▶ [What this task involves]
After dropping the pictures, give again exactly the lines of the data from its first line through the line with "2015 (168, 2047)", which is included as well.

"""

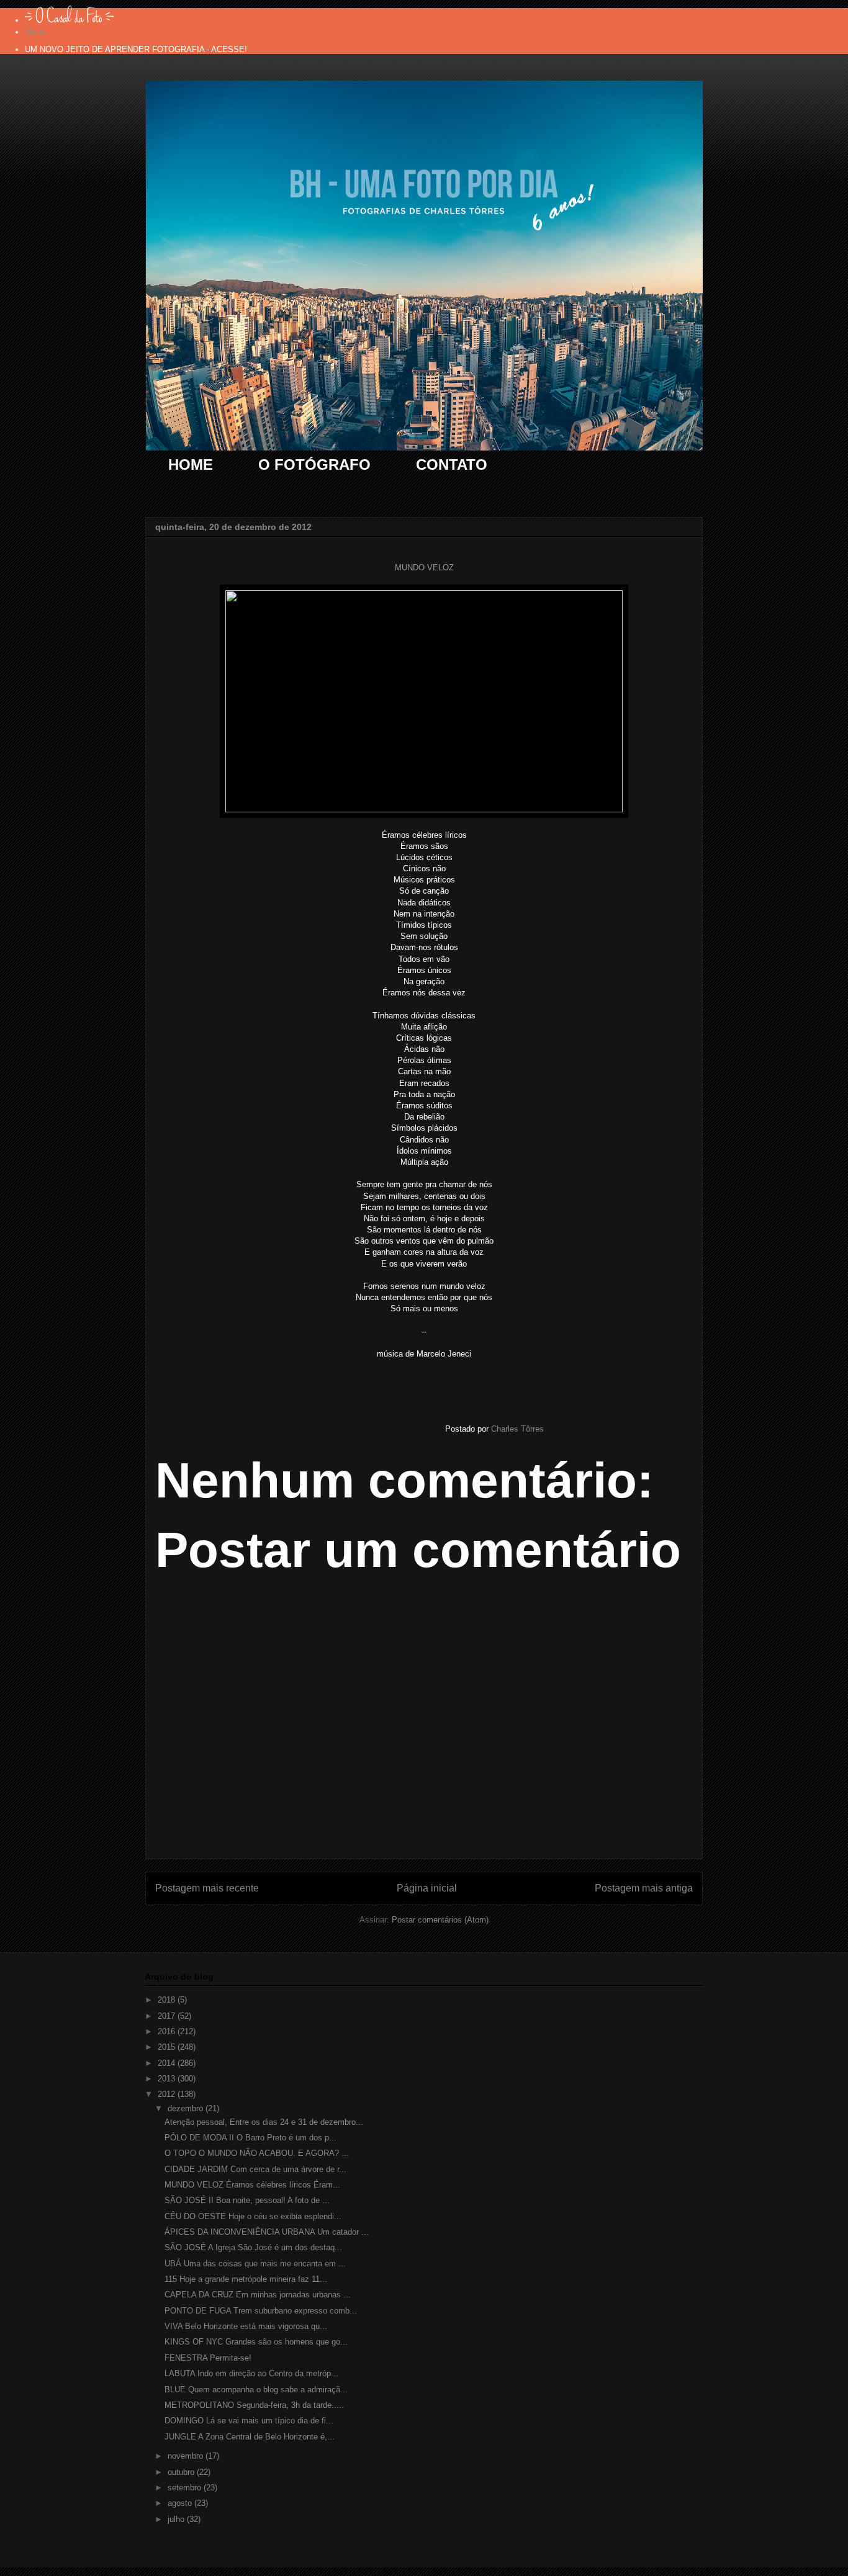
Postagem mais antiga (644, 1888)
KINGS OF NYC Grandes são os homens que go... (256, 2341)
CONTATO (451, 464)
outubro (182, 2472)
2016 (168, 2031)
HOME (190, 464)
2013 (168, 2078)
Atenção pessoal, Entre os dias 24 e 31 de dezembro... (264, 2122)
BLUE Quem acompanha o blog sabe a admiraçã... (256, 2389)
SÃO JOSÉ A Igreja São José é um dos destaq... (253, 2247)
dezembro (186, 2108)
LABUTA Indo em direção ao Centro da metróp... (251, 2373)
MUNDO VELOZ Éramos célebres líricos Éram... (252, 2184)
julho (177, 2519)
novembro (186, 2456)
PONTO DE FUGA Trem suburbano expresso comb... (261, 2310)
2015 (168, 2047)
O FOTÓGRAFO (314, 464)
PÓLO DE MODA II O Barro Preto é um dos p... (250, 2137)
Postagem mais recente (207, 1888)
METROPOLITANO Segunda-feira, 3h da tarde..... (254, 2405)
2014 (168, 2063)
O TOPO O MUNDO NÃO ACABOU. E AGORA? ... (257, 2153)
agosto (181, 2503)
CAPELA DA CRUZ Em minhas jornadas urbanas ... (258, 2294)
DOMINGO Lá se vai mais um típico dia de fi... (249, 2420)
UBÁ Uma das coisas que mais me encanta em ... (255, 2263)
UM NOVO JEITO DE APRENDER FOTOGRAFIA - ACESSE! (136, 49)
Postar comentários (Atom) (440, 1919)
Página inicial (427, 1888)
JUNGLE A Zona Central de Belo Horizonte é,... (250, 2436)
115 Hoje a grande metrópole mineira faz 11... (246, 2279)
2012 (168, 2094)
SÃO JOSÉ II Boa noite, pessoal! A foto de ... (247, 2200)
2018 (168, 1999)
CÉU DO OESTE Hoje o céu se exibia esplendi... (253, 2216)
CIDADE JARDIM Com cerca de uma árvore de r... (255, 2169)
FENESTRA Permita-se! (208, 2358)
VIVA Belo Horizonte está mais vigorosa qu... (246, 2326)
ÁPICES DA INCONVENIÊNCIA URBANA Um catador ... (267, 2232)
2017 (168, 2016)
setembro (186, 2487)
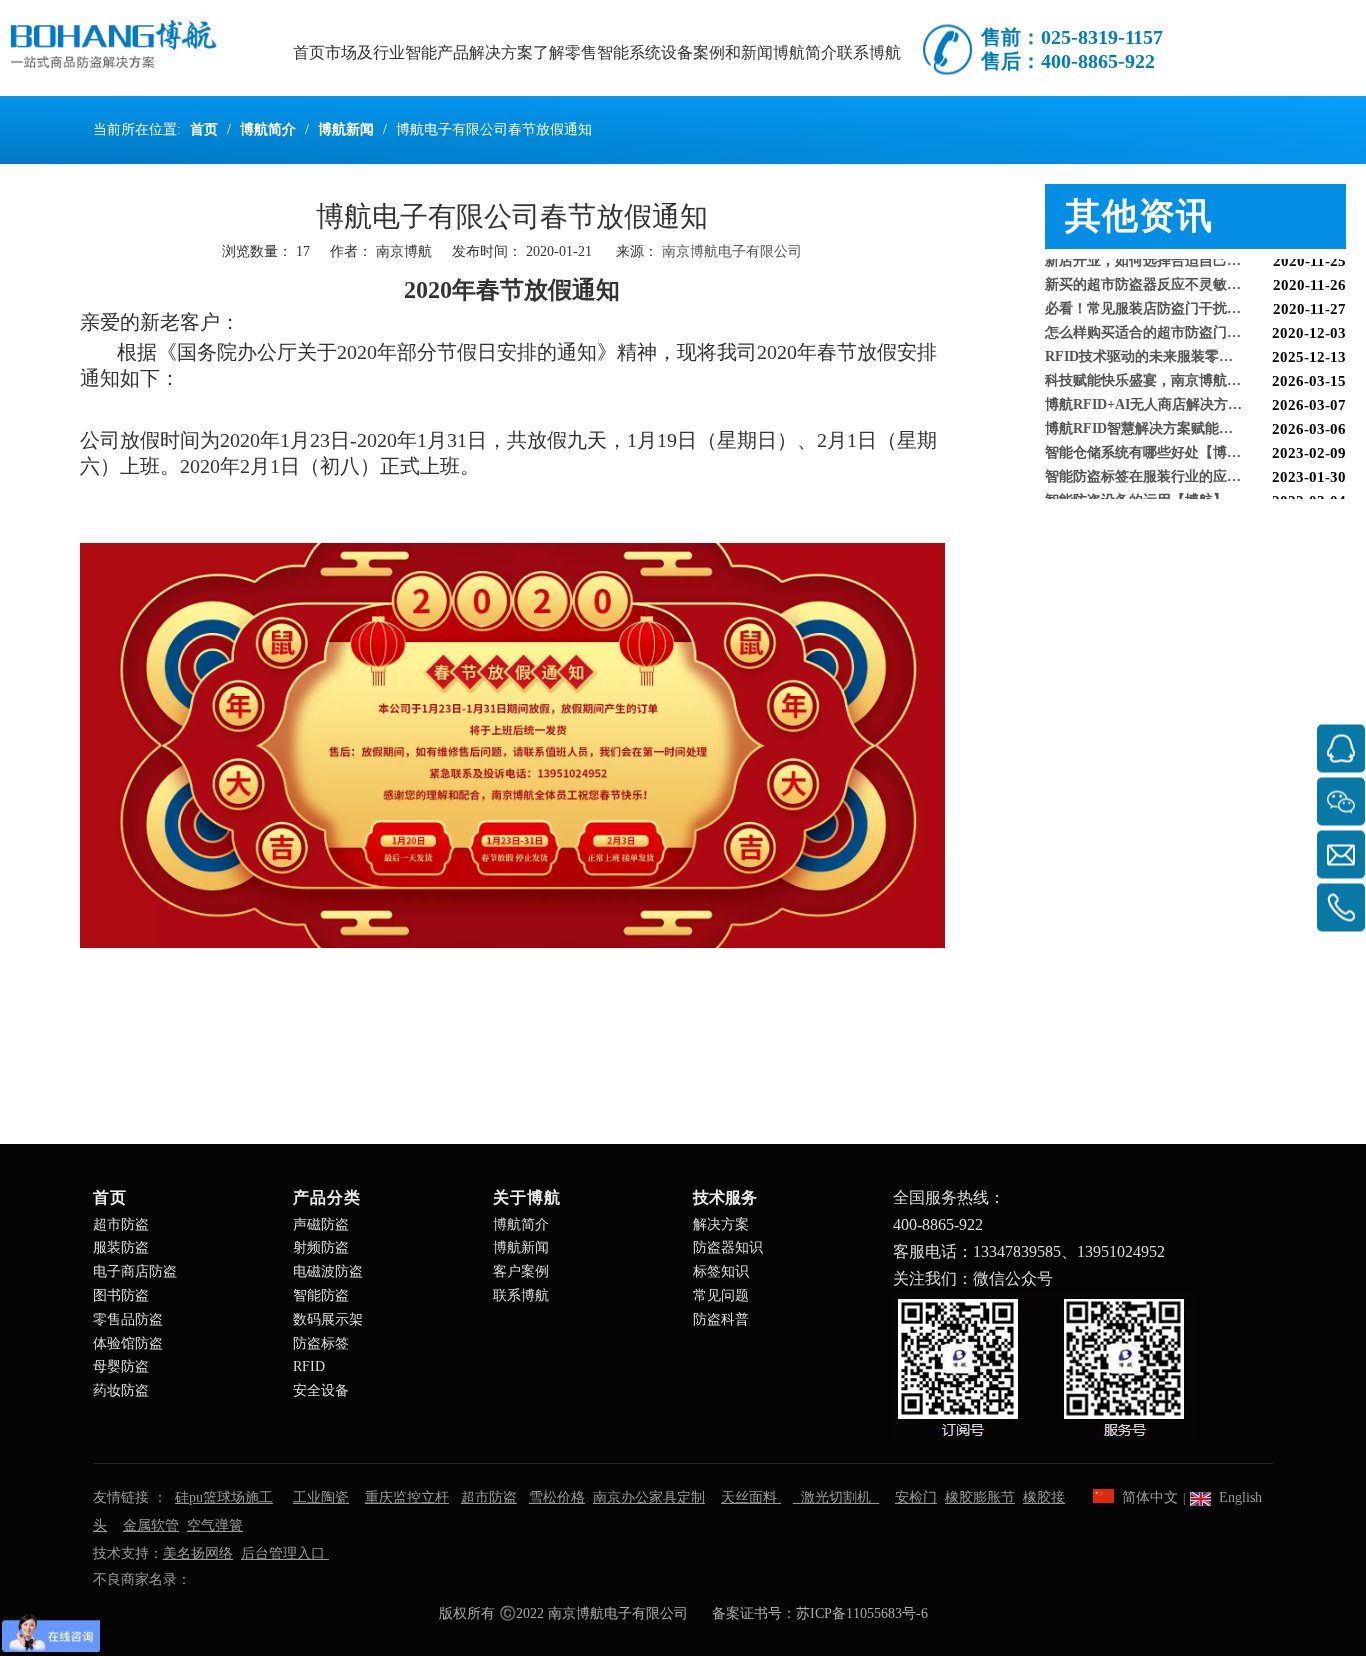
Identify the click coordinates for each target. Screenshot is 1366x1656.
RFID (309, 1366)
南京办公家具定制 (649, 1497)
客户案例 (521, 1271)
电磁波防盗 (328, 1271)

"""

▶ [Task result]
Postagem mais antiga (644, 1888)
KINGS OF NYC Grandes são os homens que go... (256, 2341)
CONTATO (451, 464)
outubro (182, 2472)
2016 (168, 2031)
HOME (190, 464)
2013 (168, 2078)
Atenção pessoal, Entre os dias 24 e 31 de dezembro... (264, 2122)
BLUE Quem acompanha o blog sabe a admiraçã... (256, 2389)
SÃO JOSÉ A Igreja São José é um dos destaq... (253, 2247)
dezembro (186, 2108)
LABUTA Indo em direção ao Centro da metróp... (251, 2373)
MUNDO VELOZ Éramos célebres líricos Éram... (252, 2184)
julho (177, 2519)
novembro (186, 2456)
PONTO DE FUGA Trem suburbano expresso comb... (261, 2310)
2015 (168, 2047)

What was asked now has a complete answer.